Your task is to copy every line below that contains the word "Microdata".

* [Given data]:
· · · · ·

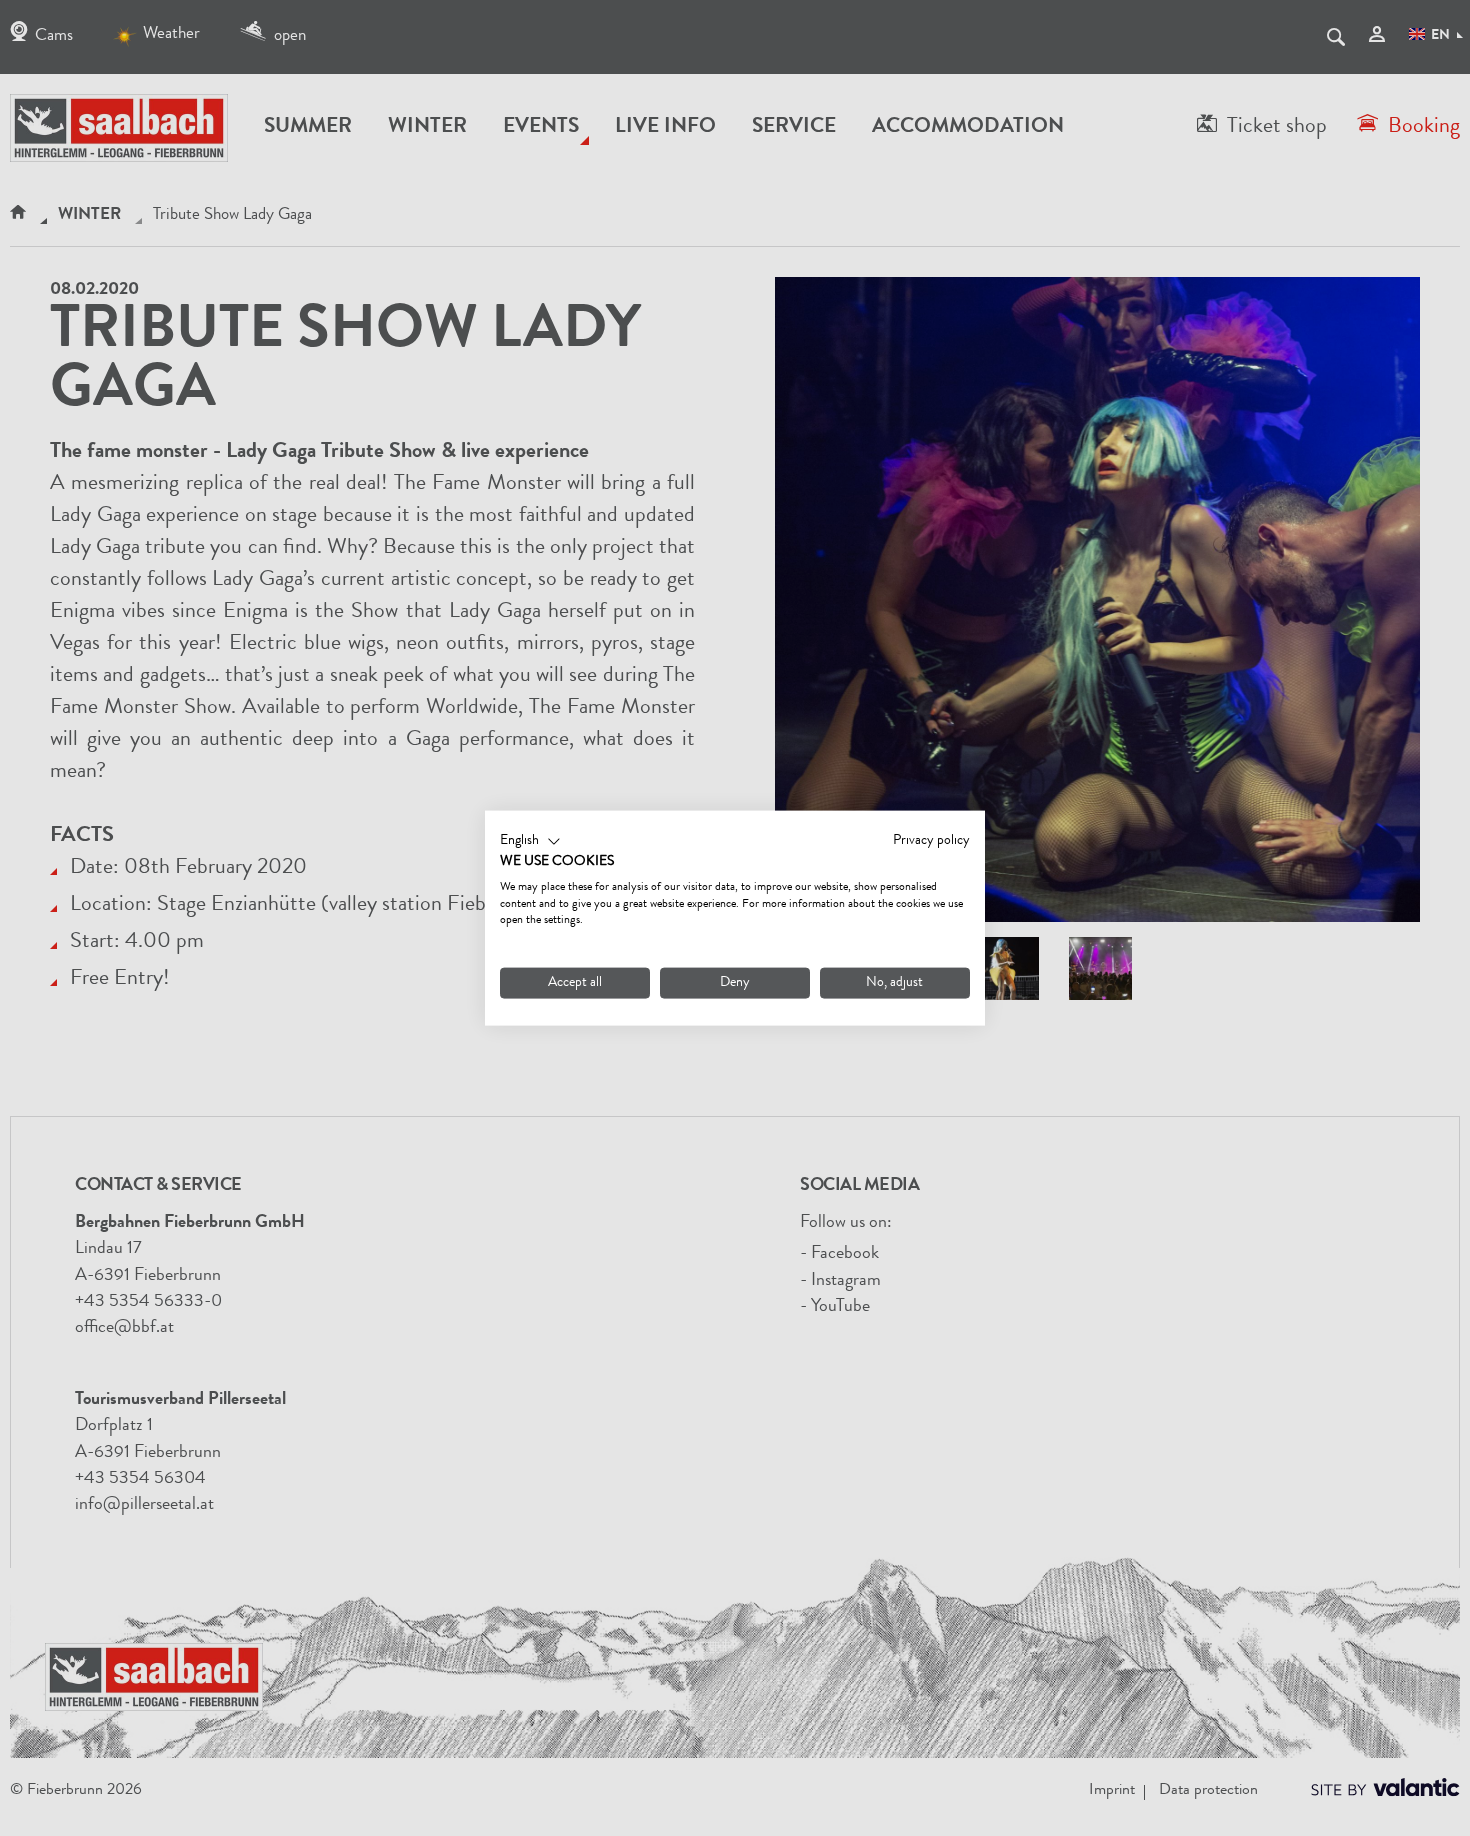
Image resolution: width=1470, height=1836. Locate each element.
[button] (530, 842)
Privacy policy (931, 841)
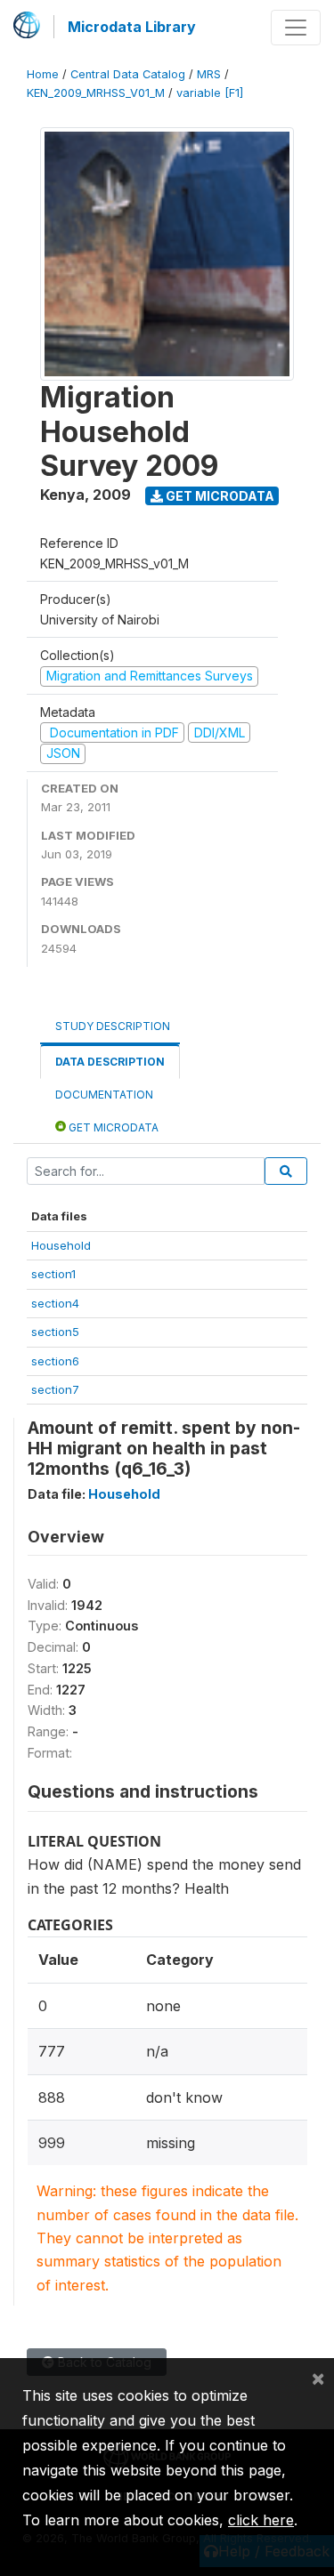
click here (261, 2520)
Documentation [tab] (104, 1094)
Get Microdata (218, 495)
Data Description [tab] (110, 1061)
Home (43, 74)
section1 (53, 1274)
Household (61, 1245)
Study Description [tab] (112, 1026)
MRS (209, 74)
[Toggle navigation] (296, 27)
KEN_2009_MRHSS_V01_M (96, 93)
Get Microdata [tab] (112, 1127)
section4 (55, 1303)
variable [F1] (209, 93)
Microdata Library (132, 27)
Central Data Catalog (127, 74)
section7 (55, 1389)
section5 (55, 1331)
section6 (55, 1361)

· · · · ·

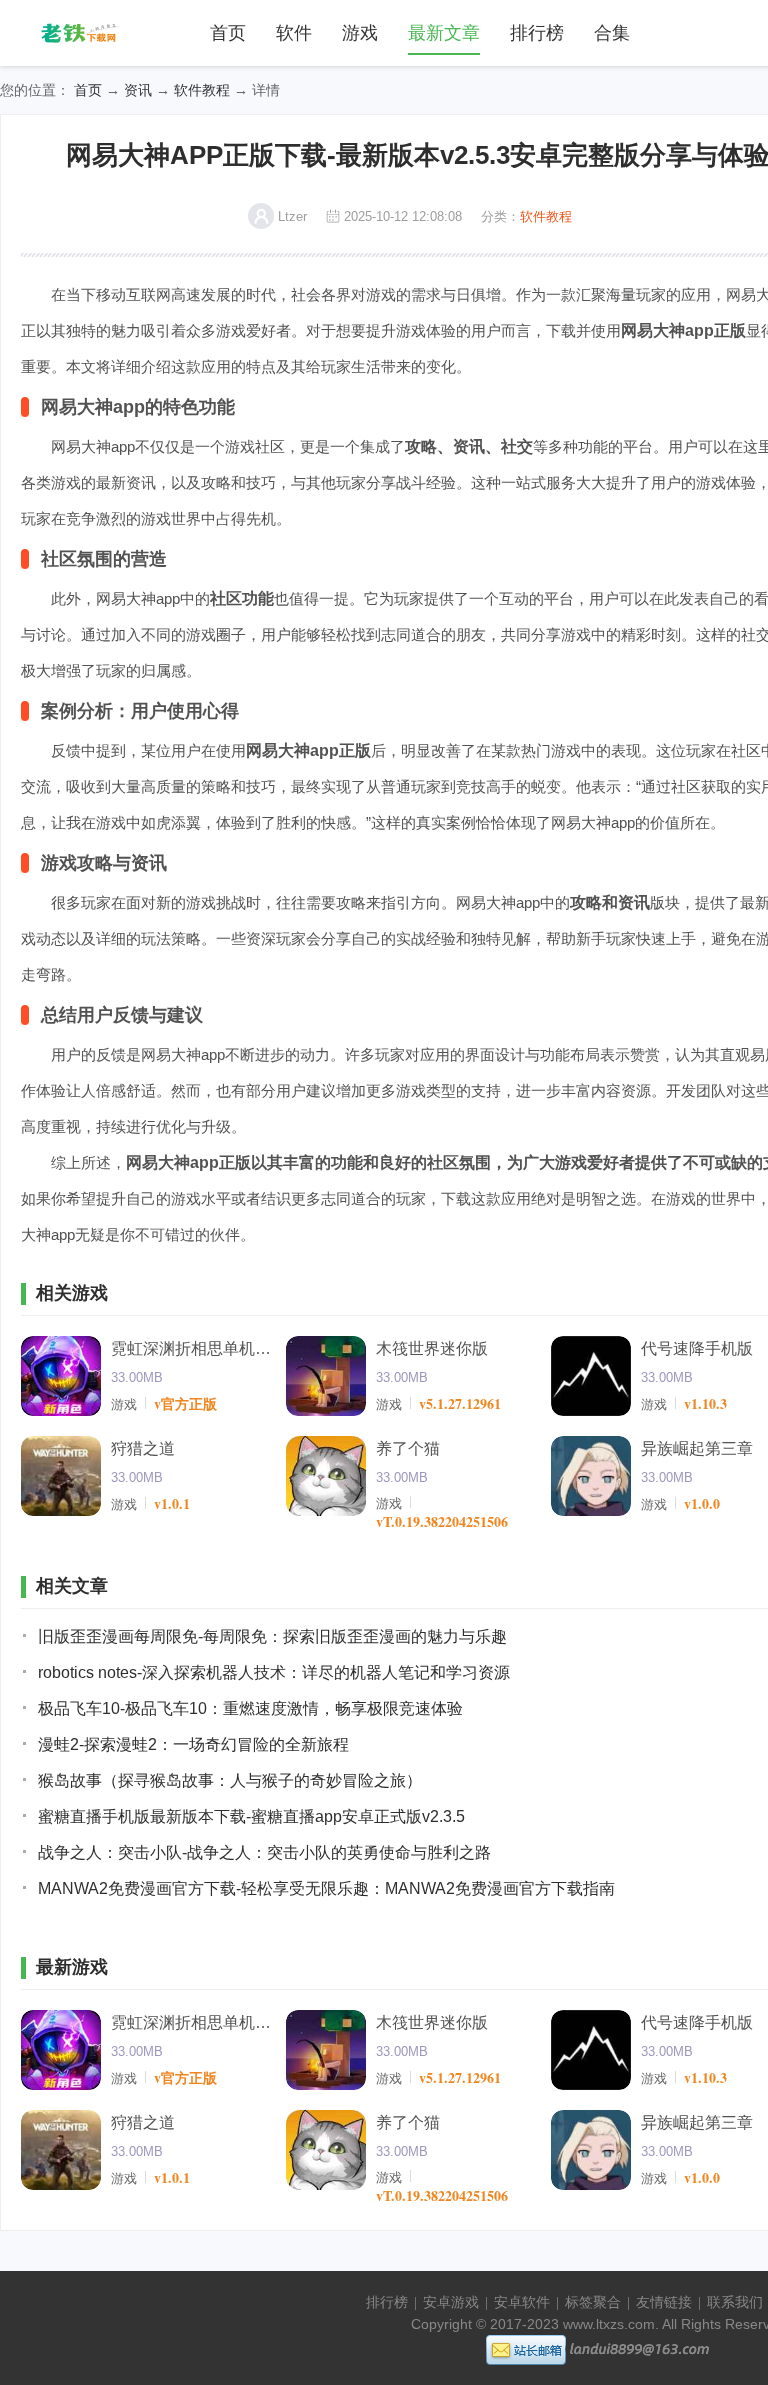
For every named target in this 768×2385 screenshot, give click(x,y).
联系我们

· · · · ·

* [Output]:
Get Microdata (218, 495)
Get Microdata [tab] (112, 1127)
Microdata Library (132, 27)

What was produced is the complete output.